I mean that freedom of the individual which, instead of stopping far

from the freedom of others as before a frontier, sees on the contrary

the extending and the expansion into the infinity of its own free will,

the unlimited freedom of the individual through the freedom of all;

freedom through solidarity, freedom in equality; the freedom which

triumphs over brute force and over the principle of authoritarianism,

the ideal expression of that force which, after the destruction of all

terrestrial and heavenly idols, will find and organize a new world of

undivided mankind upon the ruins of all churches and States. I am a

convinced partisan of economic and social equality, for I know that

outside this equality, freedom, justice, human dignity and moral and

spiritual well-being of mankind and the prosperity of nation, and

individuals will always remain a lie only. But as an unconditional

partisan of freedom, this first condition of humanity, I believe the

equality must be established through the spontaneous organization of

voluntary cooperation of work freely organized, and into communes

federated, by productive associations and through the equally

spontaneous federation of communes-not through and by supreme

supervising action of the State. This point separates above all others

the revolutionary socialists or collectivists from the authoritarian

“communists”, the adherents of the absolute initiative necessity of and

by the State. The communists imagine that condition of freedom and

socialism (i.e., the administration of the society’s affairs by the

self-government of the society itself without the medium and pressure of

the State) can be achieved by the development and organization of the

political power of the working class, chiefly of the proletariat of the

towns with the help of bourgeois radicalism, while the revolutionary

(who are otherwise, known as libertarian) socialists, enemies of every

double-edged allies and alliance believe, on the very contrary that the

aim can be realised and materialized only through the development and

organization not of the political but of the social and economic, and

therefore anti-political forces of the working masses of the town and

country, including all well disposed people of the upper classes who are

ready to break away from their past and join them openly and accept

their programme unconditionally.

Two Methods

From the difference named, there arise two different methods. The

“Communists” pretend to organize the working classes in order to

“capture the political power of the State”. The revolutionary socialists

organize people with the object of the liquidation of the States

altogether whatever be their form. The first are the partisans of

authoritiveness in theory and practice, the socialists have confidence

only in freedom to develop the initiative of peoples in order to

liberate themselves. The communist authoritarians wish to force class

“science” upon others, the social libertarians propagate empirical

science among them so that human groups and aggregations infused with

conviction in and understanding of it, spontaneously, freely and

voluntarily, from bottom up wards, organize themselves by their own

motion and in the measure of their strength – not according to a plan

sketched out in advance and dictated to them, a plan which is attempted

to be imposed by a few “highly intelligent, honest and all that” upon

the so-called ignorant masses from above. The revolutionary social

libertarians think that there is much more practical reason and common,

sense in the aspirations and the of the people than in the “deep”

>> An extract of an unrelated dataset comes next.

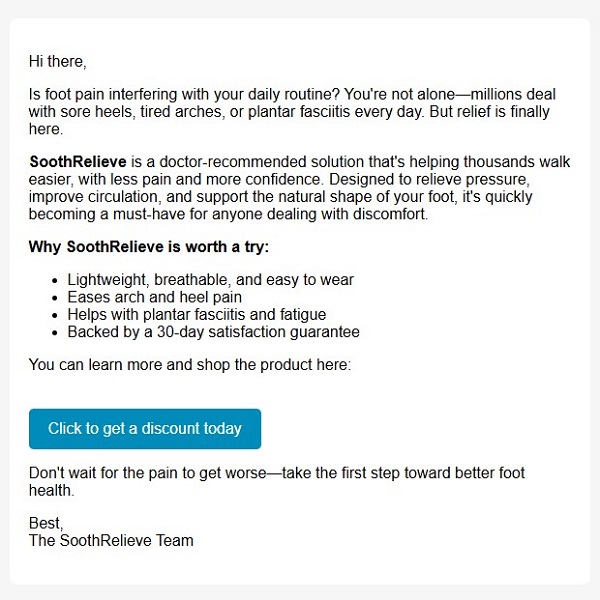Click the 'Click to get a discount today' button
This screenshot has height=600, width=600.
(x=145, y=429)
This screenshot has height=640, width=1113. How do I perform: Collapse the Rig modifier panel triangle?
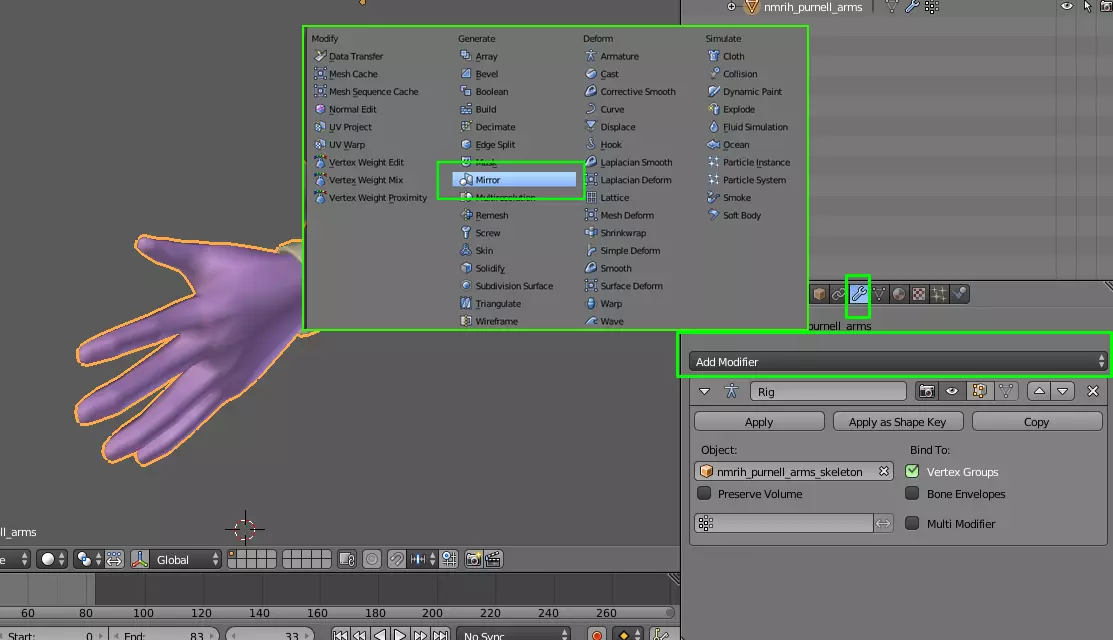[x=704, y=392]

intelligence of all the learned, men and tutors of mankind who want to

add to the many disastrous attempts “to make humanity happy” a still

newer attempt. We are on the contrary of the conviction that humankind

has allowed itself too long enough to be governed and legislated for and

that the origin of its misery is not to be looked for in this or that

form of government and man-established State, but in the very nature and

existence of every ruling leadership, of whatever kind and in whatever

name this may be. The best friends of the ignorant people are those who

free them from the thraldom of leadership and let people alone to work

among themselves with one another on the basis of equal comradeship.